Día 9

Con Jesús por la mañana. “No hay otro mandamiento más grande que éstos” (Mc 12, 28-34). Estar con Jesús, implica un grado de identificación tal que alcancemos SUS mismos sentimientos, su modo de proceder en el que el AMOR lo defina TODO. Trabajar, compartir, acompañar, todo por amor, hacer y dejar de hacer lo que toque sólo por AMOR a Dios y a los hermanos. ¿Qué te levanta cada mañana? ¿Qué es aquello que define qué haces con tu tiempo? Durante el día toma consciencia de la motivación que mueve tu corazón a decidir. Ofrece por la intención del mes.

Con Jesús por la tarde. Invitados a la misión del Hijo. “El verdadero misionero, que nunca deja de ser discípulo, sabe que Jesús camina con él, trabaja con él. Percibe a Jesús vivo con él en medio de su tarea misionera. Si uno no lo descubre a Él presente en el corazón mismo de la entrega misionera, pronto pierde el entusiasmo y deja de estar seguro de lo que transmite, le falta fuerza y pasión. Y una persona que no está convencida, entusiasmada, segura, enamorada, no convence a nadie” (Papa Francisco). Estas palabras te invitan a ahondar en el Camino del Corazón que te propone la Red. Descubre este itinerario.

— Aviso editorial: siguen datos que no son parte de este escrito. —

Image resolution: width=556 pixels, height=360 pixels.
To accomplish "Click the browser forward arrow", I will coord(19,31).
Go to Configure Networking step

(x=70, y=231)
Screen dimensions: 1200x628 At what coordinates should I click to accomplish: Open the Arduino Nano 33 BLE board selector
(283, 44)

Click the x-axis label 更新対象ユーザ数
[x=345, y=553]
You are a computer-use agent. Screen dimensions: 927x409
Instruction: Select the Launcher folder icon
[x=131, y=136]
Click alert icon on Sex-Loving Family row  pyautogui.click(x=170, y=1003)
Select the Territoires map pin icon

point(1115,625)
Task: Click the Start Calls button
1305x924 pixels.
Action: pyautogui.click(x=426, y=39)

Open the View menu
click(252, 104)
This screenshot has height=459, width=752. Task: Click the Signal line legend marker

Con Jesús por la noche. Un corazón herido. Recoge el día. Agradece las grandes o pequeñas gracias que Dios te ha regalado, una conversación, una sorpresa, una compañía. Toma conciencia de los momentos dolorosos o tristes del día. ¿Heriste a alguien hoy? Solemos lastimar a quienes amamos. ¿Cómo podrías reparar el daño ocasionado? Proponte para mañana tener un gesto de amor con quien hoy viviste un mal rato.